A tarefa a cumprir no mundo é a atividade primária da organização. A consciência desta atividade é sinal de sua evolução como ser social.
Prestar atenção a si, prestar atenção ao outro e integrar as duas coisas. Tornar isso orgânico é transformar o processo em impulso, ou seja, a organização se alimenta dos resultados de alcance de sua missão, estabelecendo um ciclo saudável de atuação social.
Buscando se consolidar, a organização pode desenvolver um perfil egocêntrico; olha muito para si, preocupada em afirmar-se e alcançar reconhecimento social.
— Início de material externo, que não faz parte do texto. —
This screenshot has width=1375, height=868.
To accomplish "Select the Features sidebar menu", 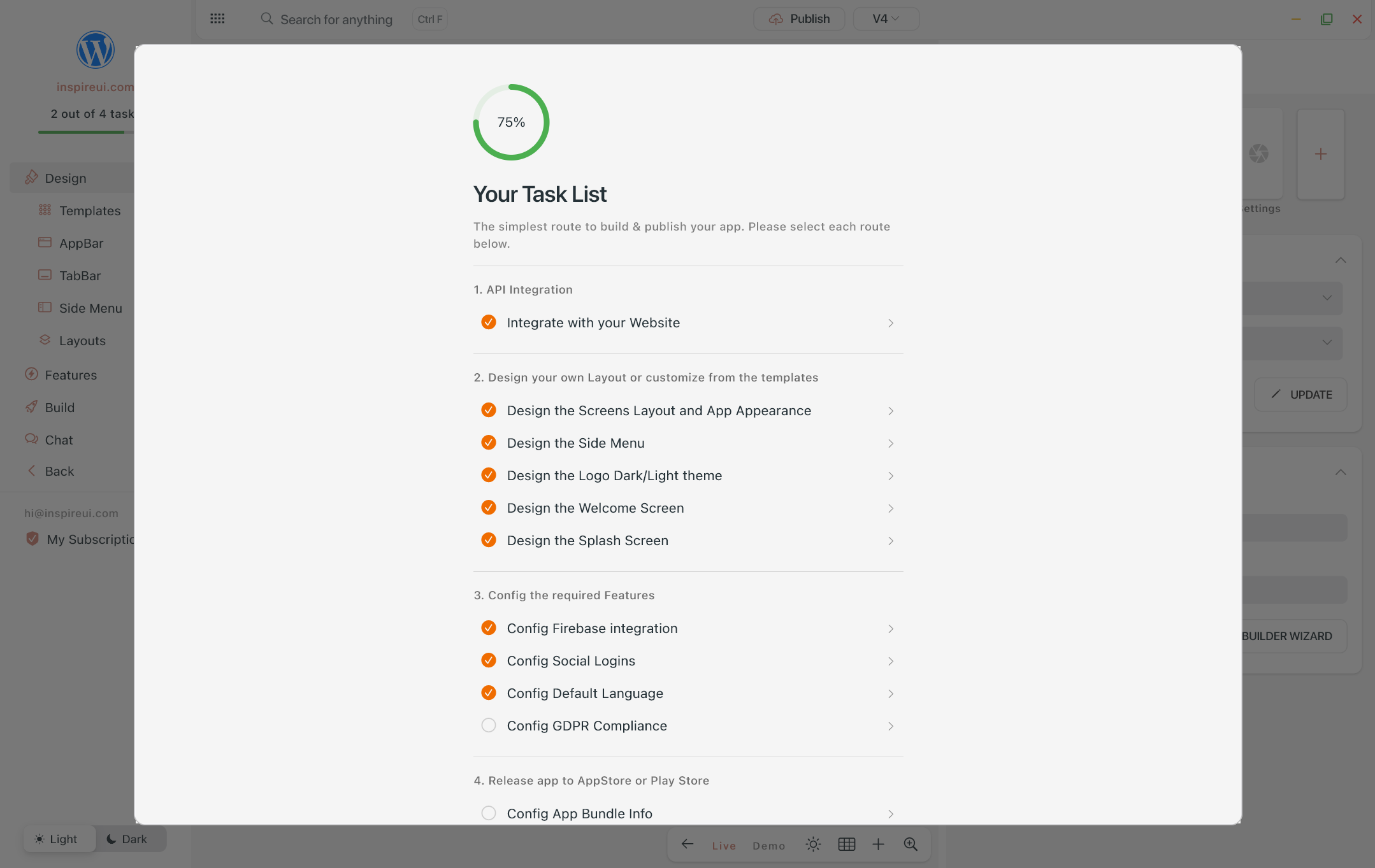I will [x=71, y=375].
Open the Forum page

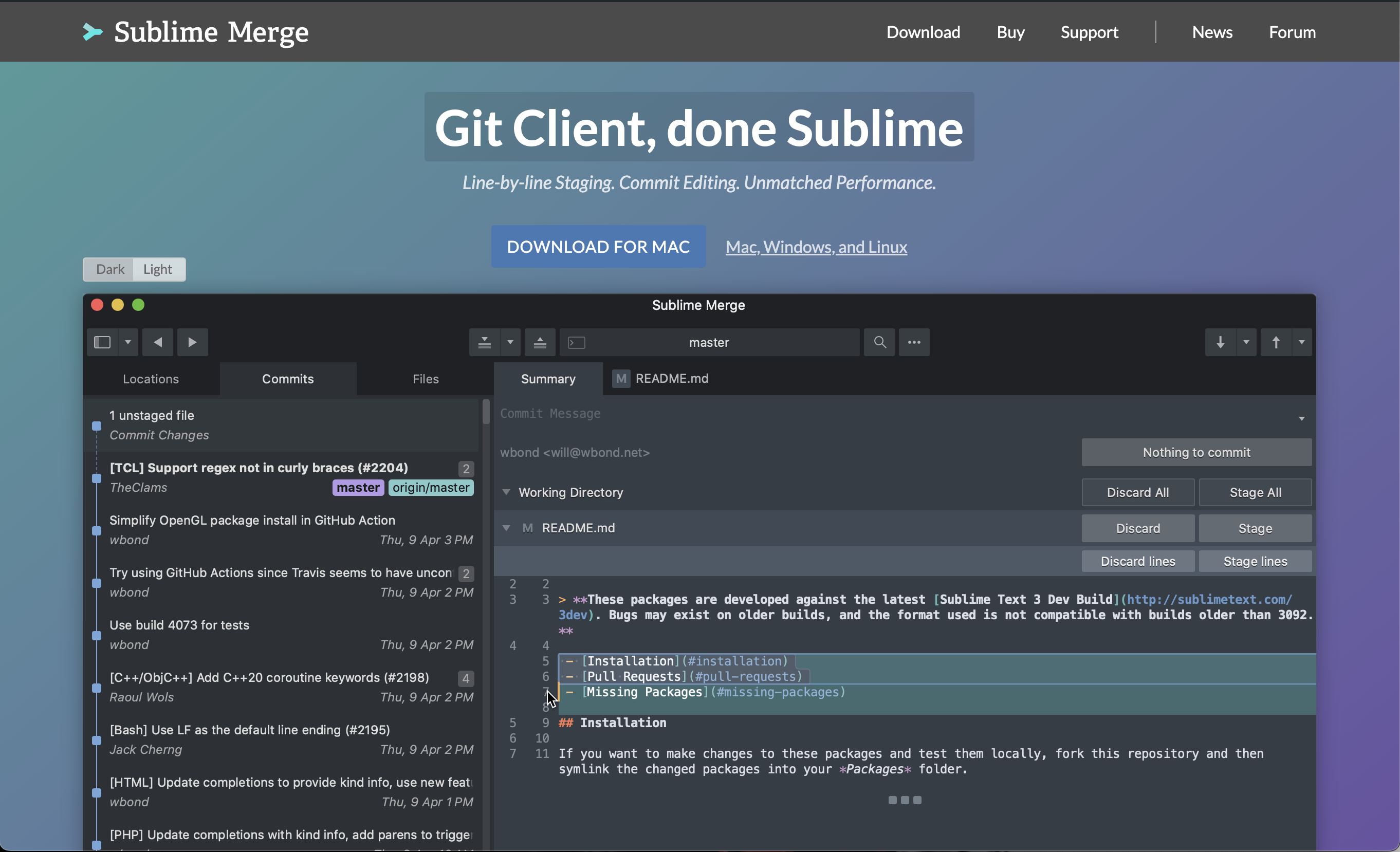[x=1292, y=32]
Nessa busca por se encontrar, porém, se confronta com os conhecimentos que o mundo oferece e sofre com o processo de influência externa.
Por outro lado, mais consciente e segura sobre a sua inserção na sociedade, talvez haja a necessidade de rever, atualizar sua essência primária, revitalizar seu "sopro criador". Uma organização que não precisa mais "provar nada para ninguém" também pode necessitar rever seus valores, seu propósito e considerar novas posturas.
Na passagem de uma condição para outra pode acontecer uma diferenciação: a missão organizacional se expressa com toda a sua força, além da tensão "eu e o outro", se revelando através do "nós".
Como na genética humana, a singularidade também se manifesta na vida organizacional. Cada instituição é diferente da outra, nuances de uma aquarela que, dependendo do grau de transparência das cores e da tonalidade do fundo do papel, resulta num diferente panorama. É arte em estado puro, onde se pode observar que cada um tem uma função a desempenhar e cada organização tem uma tarefa a cumprir no mundo.